US president Donald Trump is planning on visiting the UK this summer, it is reported.

A visit for Trump, who has not been to the UK since he was elected to the White House in 2016, has been "pencilled in" for July, reports the Daily Mail.

Meanwhile an unnamed US official is reported to have told the Daily Telegraph that the president was looking at coming in the "late summer".

Earlier in the year Trump cancelled a visit to the UK to open the new American embassy, criticising its move from Grosvenor Square in the prestigious Mayfair district of central London to an "off location" at Nine Elms, south of the Thames.
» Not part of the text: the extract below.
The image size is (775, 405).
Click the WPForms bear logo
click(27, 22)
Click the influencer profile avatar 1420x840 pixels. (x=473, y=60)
The president blamed the cost of the new embassy and its location south of the River Thames, saying it was a "bad deal".

His cancellation prompted media speculation that reasons for the snub included that Mr Trump had been offended by perceived slights against him by UK public figures.

Foreign Secretary Boris Johnson accused London Mayor Sadiq Khan of endangering the so-called "special relationship" after he said president had "got the message" from Londoners and would have been met by "mass peaceful protests" if he went ahead with the visit.

In 2017, following Trump's election, more than 1.5 million people signed a petition calling for the Government to call off the president's state visit.

At the same time thousands of people demonstrated around the UK protesting against Trump's proposed Muslim travel ban.

There is still no official date for a state visit, which was offered to the president by Theresa May when she visited Washington in January last year.

Real-estate mogul Trump, who owns the Turnberry golf course in Scotland and whose mother was Scottish, has in the past admitted he "loves" the UK.